(What the task requires): The lines from the one containing "Image resolution: width=500" to the end of the entries, both included, are what you need to transcribe exactly, without pictures and without anything else.

(Saved data entries)
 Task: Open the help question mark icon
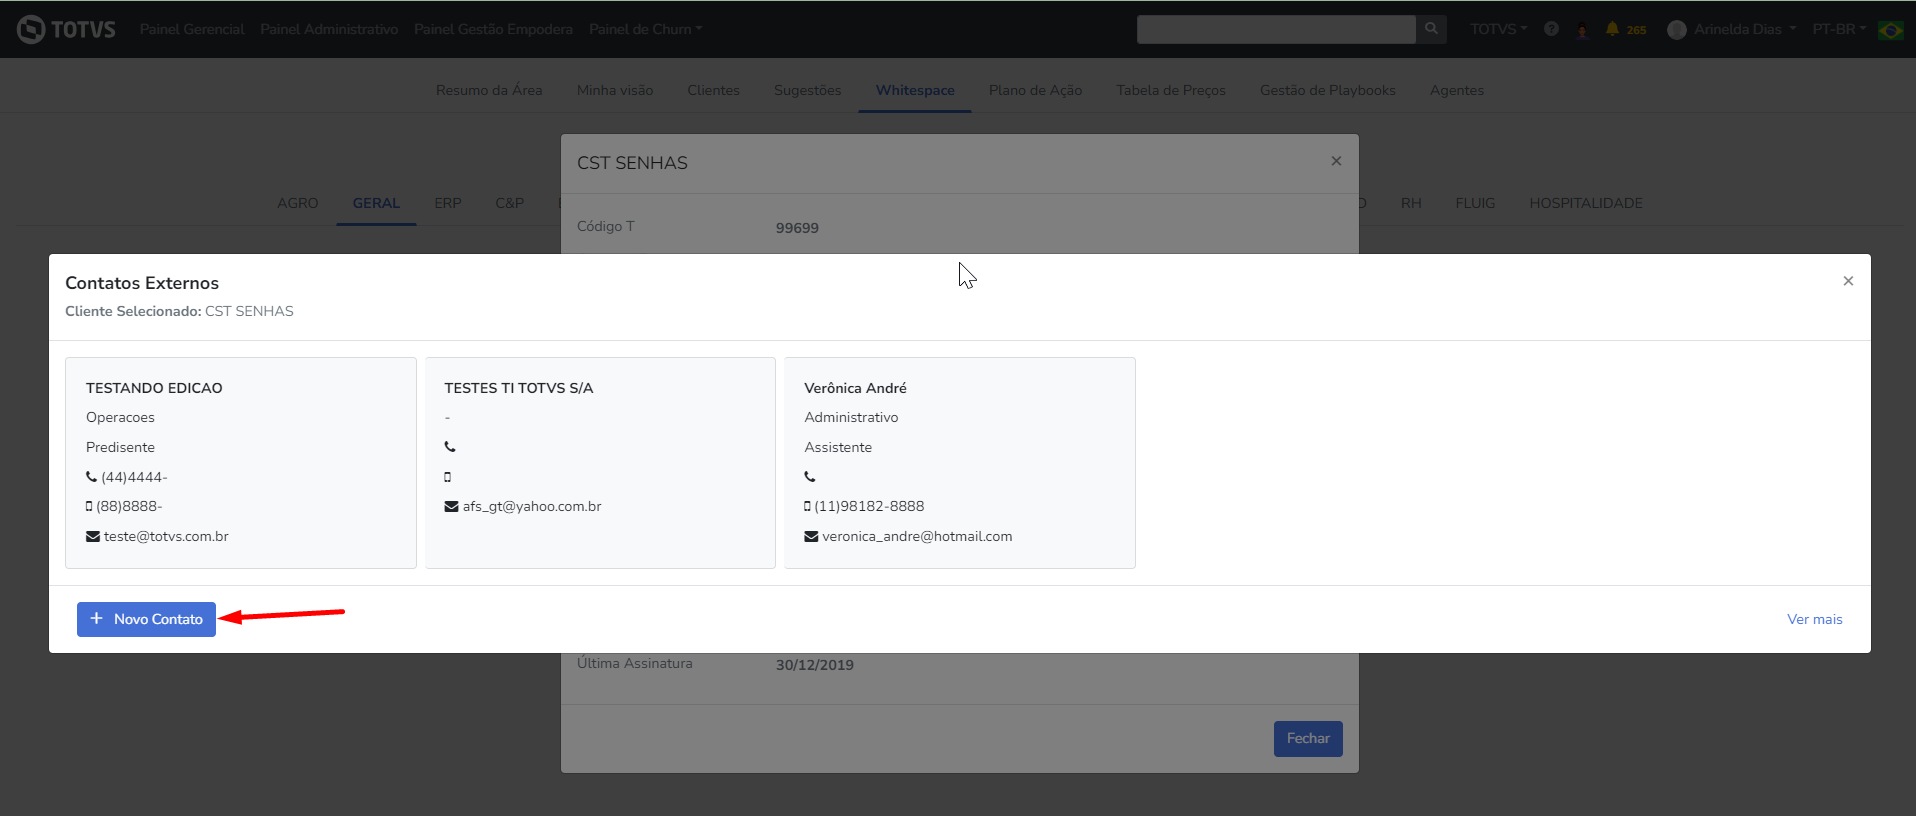1551,29
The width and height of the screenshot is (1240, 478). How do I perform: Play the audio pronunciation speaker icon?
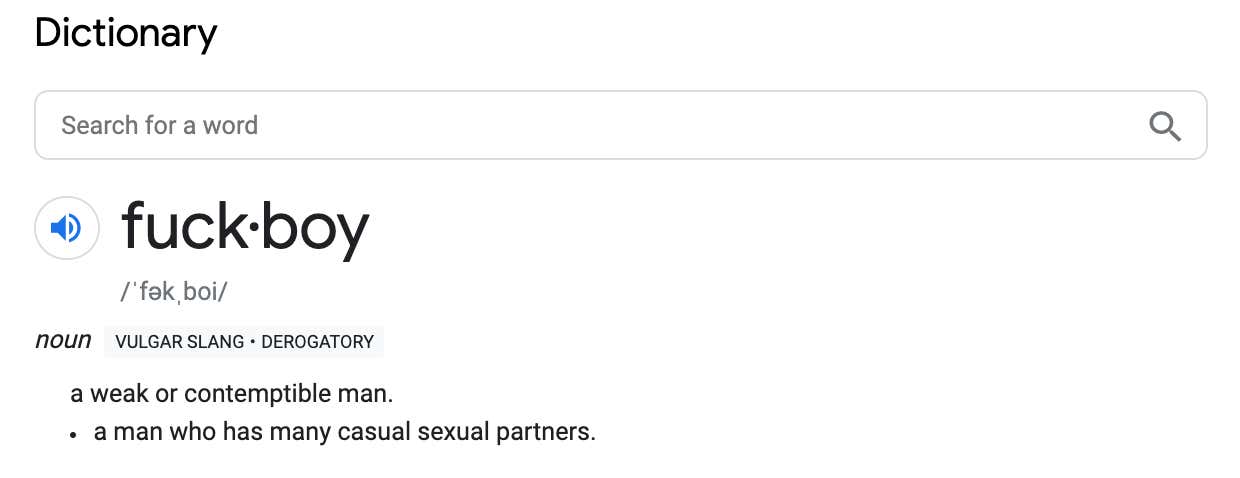pos(67,228)
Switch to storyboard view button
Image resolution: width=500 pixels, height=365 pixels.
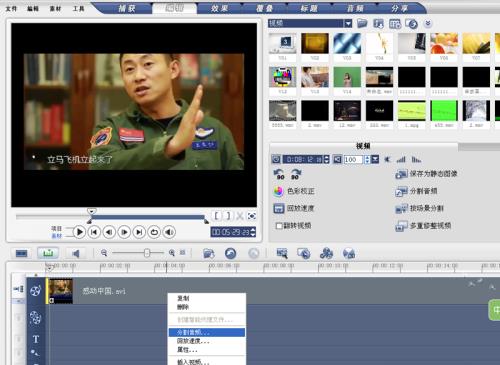coord(22,253)
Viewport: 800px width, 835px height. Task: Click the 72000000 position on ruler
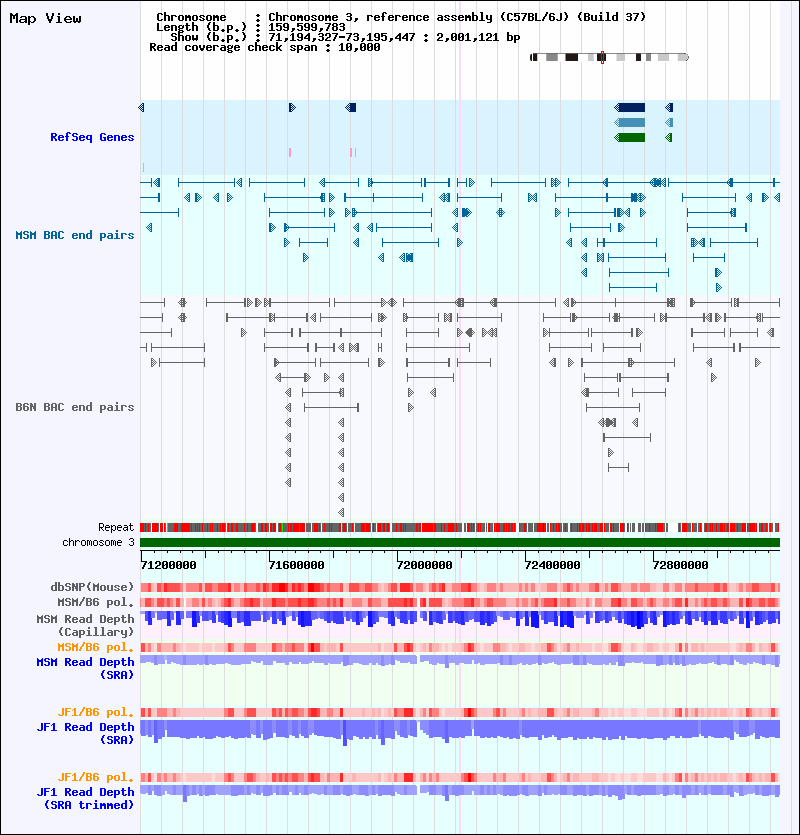click(425, 565)
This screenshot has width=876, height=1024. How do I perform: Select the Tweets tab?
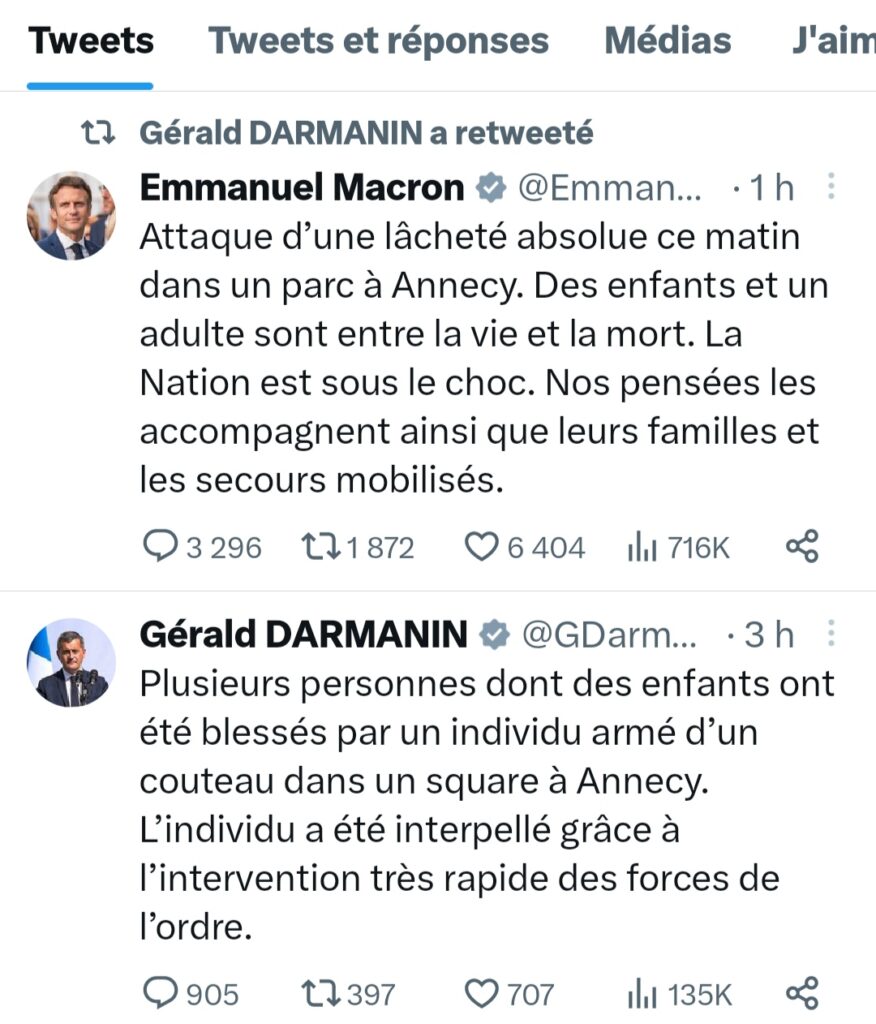[x=91, y=41]
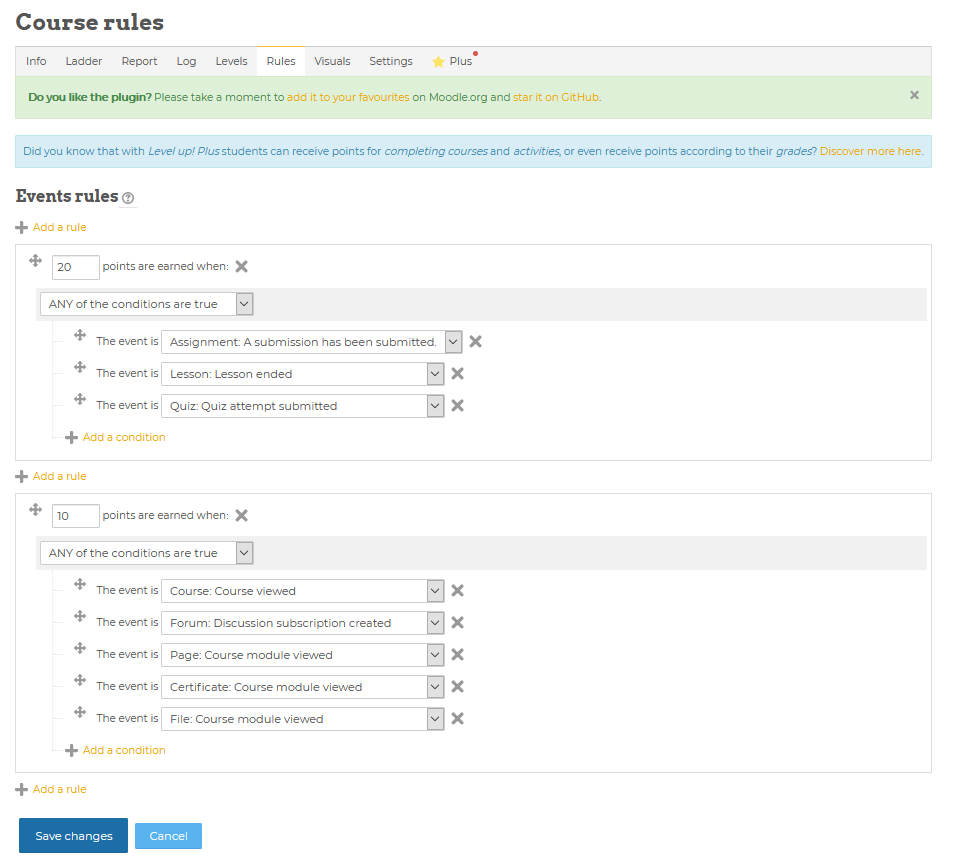
Task: Delete the File course module viewed condition
Action: [x=457, y=719]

(Response area):
Image resolution: width=500 pixels, height=365 pixels.
coord(22,253)
Viewport: 800px width, 835px height. Task: Click the 72000000 position on ruler
click(425, 565)
This screenshot has width=876, height=1024. How do I perform: Select the Tweets tab?
[x=91, y=41]
Task: Delete the File course module viewed condition
Action: [x=457, y=719]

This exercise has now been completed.